Display Options Threshold/Breakthrough Mark All as Read Mark All as Unread
The Fine Print: The following comments are owned by whoever posted them. We are not responsible for them in any way.
  • (Score: 2) by VLM on Tuesday April 25 2017, @06:30PM (3 children)

    by VLM (445) on Tuesday April 25 2017, @06:30PM (#499472)

    you just enter a shop/restaurant/pub/whatever.

    Yeah whats up with the design pattern that all strip malls seem to have the same stores?

    At every intersection of two major arterial roads, there's the Chinese takeout place, the manicure place that is always next door to the Chinese takeout, there's a bank branch or mortgage company or payday loan(shark) (or worst of all, title-loans), a pizza place, some kind of dollar store or a grocery store or pharmacy. 50:50 on a new fitness type of gym (like not a giant Golds but more of a 24-anytime-fitness mini-gym, there's one about every mile in every direction). Again 50:50 on a Starbucks coffee. A fast food joint or panera bread or juice dealer (jamba, whatever) probably in the parking lot. Now repeat that 2000 feet down the road in every direction. Every strip mall is the same.

    Now whats interesting is its very unusual to have a store that doesn't fit the formula. I live near the Asians in a wealthy area so we have a Kumon. I don't want to get into a Kumon debate but we'll just say it seems to work very well teaching math to asian kids but not so much my kids. And a town to the east the biggest strip mall has, of all things, a Hooters restaurant. And thats the only variation in formula I can think of for several dozen strip malls, the formula is pretty strict.
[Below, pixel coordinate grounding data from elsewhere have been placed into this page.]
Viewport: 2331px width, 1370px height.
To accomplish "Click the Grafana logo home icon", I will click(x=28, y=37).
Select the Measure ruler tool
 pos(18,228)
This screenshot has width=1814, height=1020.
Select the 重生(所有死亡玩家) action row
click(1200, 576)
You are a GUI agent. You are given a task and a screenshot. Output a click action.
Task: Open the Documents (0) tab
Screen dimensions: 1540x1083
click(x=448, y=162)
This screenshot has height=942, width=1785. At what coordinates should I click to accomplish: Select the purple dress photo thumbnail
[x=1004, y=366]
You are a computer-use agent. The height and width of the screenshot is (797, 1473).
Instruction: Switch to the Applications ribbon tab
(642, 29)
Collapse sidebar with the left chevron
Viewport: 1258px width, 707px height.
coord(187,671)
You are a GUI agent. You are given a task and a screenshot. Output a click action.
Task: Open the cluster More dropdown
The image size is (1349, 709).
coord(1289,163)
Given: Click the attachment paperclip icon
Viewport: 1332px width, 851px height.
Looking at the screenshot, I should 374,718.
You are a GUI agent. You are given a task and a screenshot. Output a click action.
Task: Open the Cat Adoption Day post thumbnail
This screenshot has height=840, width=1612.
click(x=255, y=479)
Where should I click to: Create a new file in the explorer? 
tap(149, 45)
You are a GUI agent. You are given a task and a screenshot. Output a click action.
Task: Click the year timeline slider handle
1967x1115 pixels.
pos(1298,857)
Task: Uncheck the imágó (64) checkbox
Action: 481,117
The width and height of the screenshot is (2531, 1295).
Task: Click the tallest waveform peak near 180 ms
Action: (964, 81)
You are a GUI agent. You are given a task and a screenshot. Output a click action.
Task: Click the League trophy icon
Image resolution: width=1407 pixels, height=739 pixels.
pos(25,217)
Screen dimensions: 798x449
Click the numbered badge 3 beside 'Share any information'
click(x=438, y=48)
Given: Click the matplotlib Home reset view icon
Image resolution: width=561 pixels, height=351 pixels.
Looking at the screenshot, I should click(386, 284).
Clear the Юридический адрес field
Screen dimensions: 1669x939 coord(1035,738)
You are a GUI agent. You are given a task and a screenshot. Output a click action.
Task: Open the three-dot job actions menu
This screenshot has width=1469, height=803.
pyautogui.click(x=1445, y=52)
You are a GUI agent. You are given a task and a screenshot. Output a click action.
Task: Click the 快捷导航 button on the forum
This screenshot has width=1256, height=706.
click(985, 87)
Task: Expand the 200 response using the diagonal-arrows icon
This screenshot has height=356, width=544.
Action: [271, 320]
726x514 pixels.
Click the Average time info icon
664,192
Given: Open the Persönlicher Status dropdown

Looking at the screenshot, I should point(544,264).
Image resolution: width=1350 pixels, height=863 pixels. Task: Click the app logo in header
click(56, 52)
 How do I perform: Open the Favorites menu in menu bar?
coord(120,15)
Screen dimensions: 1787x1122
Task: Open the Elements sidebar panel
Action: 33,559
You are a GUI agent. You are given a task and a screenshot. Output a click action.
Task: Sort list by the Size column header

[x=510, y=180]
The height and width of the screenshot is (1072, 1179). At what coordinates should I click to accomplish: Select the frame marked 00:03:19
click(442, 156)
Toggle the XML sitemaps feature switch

    Starting Score:    1  point
    Karma-Bonus Modifier   +1  

    Total Score:   2  
  • (Score: 2) by nethead on Wednesday April 26 2017, @02:52AM (2 children)

    by nethead (4970) <joe@nethead.com> on Wednesday April 26 2017, @02:52AM (#499805) Homepage

    When I was young, decades ago, I always wanted to travel America. Now that I have the means and enough vacation a year to do so, why? It's all turned into an infinite loop of what you described. Traveling for business, I found it all mostly the same, Tampa, St. Louis, Huntington Beach, Philly, Boesman, Wasilla, wherever. About the only way I've found to avoid that is to follow the coast through poor little towns that can't afford the strip mall. Anyplace over about 15k population has gone chain.

    --
    How did my SN UID end up over 3 times my /. UID?
    • (Score: 2) by TheRaven on Wednesday April 26 2017, @12:50PM

      by TheRaven (270) on Wednesday April 26 2017, @12:50PM (#499976) Journal
      That's sort-of true for much of the industrialised world, but even travelling for business you find some interesting places in a spare hour. I'm typically jetlagged and waking up at (or before) 6am when I'm in the USA, so I spend an hour reading reviews of local coffee shops to find a decent place for the all-important first cup of the day. I've yet to visit a US city that didn't have somewhere interesting nearby. Salt Lake City has a really nice place just by the library (which, in itself, is worth a visit), for example, and Jacksonville has a place that really seemed like the inspiration for the Questionable Content comics and has a large second-hand book store attached, so I could spend half an hour finding something interesting to read with my coffee. The hotel for that trip 'proudly serves Starbucks' so it was actually worth a couple of us doing a coffee run to get a round of decent coffees a couple of times a day.
      --
      sudo mod me up
    • (Score: 2) by VLM on Wednesday April 26 2017, @03:08PM

      by VLM (445) on Wednesday April 26 2017, @03:08PM (#500078)

      If its any consolation, its nothing new, decades ago uncle sam sent me to various military bases in the US (never did get overseas) and obviously military bases are interchangeable but the usual town that grows up around the base was also mostly interchangeable.

      Getting out in the field, the wilderness is highly variable, however.

      In the field the difference between, I donno, Ft Dix and Redstone is pretty obvious, but in garrison (barracks buildings) or in town you can't tell.

      Its very easy to get a Whopper at Ft Dix or at Redstone, or at least it used to be, but its pretty hard to get regional food.